Bakanlık görüşünde ayrıca başvurucunun şikâyetlerinin AİHS’e
Ek 1 No.lu Protokol’ün 3. maddesi ve Anayasa’nın 67. maddesinde yer alan
serbest seçim hakkı çerçevesinde incelenmesi gerektiği belirtmiştir.

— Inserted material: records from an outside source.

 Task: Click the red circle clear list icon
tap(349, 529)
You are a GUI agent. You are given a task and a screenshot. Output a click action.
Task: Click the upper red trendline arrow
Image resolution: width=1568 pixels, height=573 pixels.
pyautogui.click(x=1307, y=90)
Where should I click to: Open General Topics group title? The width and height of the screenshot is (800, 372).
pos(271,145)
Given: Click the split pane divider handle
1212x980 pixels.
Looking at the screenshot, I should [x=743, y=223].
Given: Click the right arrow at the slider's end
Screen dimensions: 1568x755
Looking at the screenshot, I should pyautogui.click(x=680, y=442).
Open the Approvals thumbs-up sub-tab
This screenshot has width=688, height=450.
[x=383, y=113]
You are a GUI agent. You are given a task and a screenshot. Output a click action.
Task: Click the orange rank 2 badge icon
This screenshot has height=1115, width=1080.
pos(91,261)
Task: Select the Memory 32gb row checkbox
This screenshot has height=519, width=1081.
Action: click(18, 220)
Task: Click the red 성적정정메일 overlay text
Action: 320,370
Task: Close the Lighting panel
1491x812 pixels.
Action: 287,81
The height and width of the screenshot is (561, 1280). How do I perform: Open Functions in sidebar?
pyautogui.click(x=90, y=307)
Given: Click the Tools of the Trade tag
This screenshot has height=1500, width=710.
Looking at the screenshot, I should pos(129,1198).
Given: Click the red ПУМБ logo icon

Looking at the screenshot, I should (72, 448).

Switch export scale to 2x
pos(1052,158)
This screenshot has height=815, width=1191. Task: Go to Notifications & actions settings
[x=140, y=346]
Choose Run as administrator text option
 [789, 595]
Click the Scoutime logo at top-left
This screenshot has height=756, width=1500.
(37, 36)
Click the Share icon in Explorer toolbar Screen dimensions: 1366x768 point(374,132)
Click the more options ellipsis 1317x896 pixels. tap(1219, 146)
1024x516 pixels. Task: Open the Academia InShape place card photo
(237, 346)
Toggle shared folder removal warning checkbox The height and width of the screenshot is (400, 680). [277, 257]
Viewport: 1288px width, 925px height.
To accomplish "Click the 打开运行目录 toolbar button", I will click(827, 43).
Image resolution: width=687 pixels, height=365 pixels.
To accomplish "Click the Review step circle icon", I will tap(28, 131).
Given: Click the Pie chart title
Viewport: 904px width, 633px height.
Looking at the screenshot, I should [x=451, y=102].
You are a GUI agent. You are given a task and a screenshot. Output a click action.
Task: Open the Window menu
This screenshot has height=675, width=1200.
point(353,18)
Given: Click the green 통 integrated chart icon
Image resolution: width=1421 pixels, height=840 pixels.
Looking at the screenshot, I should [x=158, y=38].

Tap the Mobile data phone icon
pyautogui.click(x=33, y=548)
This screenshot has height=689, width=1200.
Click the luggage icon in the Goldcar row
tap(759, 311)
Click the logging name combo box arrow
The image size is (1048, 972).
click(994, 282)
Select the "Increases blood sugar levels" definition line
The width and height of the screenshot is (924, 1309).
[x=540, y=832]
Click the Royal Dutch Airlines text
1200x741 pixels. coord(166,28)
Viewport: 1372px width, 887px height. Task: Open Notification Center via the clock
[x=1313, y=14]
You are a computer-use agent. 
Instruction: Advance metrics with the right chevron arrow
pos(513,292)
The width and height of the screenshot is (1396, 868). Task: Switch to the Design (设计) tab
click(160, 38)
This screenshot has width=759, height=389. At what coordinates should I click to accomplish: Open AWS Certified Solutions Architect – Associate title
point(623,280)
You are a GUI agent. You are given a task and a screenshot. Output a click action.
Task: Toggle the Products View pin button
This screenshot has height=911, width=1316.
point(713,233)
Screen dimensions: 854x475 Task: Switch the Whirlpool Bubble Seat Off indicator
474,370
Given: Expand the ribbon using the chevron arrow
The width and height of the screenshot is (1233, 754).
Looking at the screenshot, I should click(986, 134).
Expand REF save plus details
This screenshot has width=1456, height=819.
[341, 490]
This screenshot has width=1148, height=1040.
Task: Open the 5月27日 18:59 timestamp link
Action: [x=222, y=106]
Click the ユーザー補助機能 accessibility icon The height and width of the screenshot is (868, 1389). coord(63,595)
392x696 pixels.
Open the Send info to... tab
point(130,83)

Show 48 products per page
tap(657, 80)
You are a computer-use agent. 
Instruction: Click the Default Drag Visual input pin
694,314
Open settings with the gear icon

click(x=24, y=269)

23. Başvurucu, başvurunun esası hakkındaki Bakanlık görüşüne
karşı, başvuru dilekçesindeki beyanlarını tekrar etmiştir. Başvurucu ayrıca
13/3/2014 tarihli dilekçesinde hakkında uygulanan yurt dışına çıkamamak
tedbirinin kaldırıldığını belirtmiştir.
24. Başvuru konusu olayda, başvurucu, İstanbul Cumhuriyet
Başsavcılığınca yürütülmekte olan bir soruşturma kapsamında 13/4/2009 tarihinde
Ankara’da gözaltına alınmış, 17/4/2009 tarihinde sorgusunu müteakip İstanbul’da
tutuklanmıştır. İstanbul Cumhuriyet Başsavcılığınca 21/7/2009 tarihinde
düzenlenen iddianamede başvurucu, “terör
örgütü kurmak ya da yönetmek, cebir ve şiddetle TBMM’nin faaliyetlerini
engellemeye teşebbüs, cebir ve şiddetle Hükümetin faaliyetlerini engellemeye
teşebbüs etmek”le
suçlanmıştır. Başvurucu ve diğerleri hakkında açılan bu dava Ergenekon
ana davası ile birleştirilmiştir. Başvurucu hakkındaki yargılama İstanbul 13.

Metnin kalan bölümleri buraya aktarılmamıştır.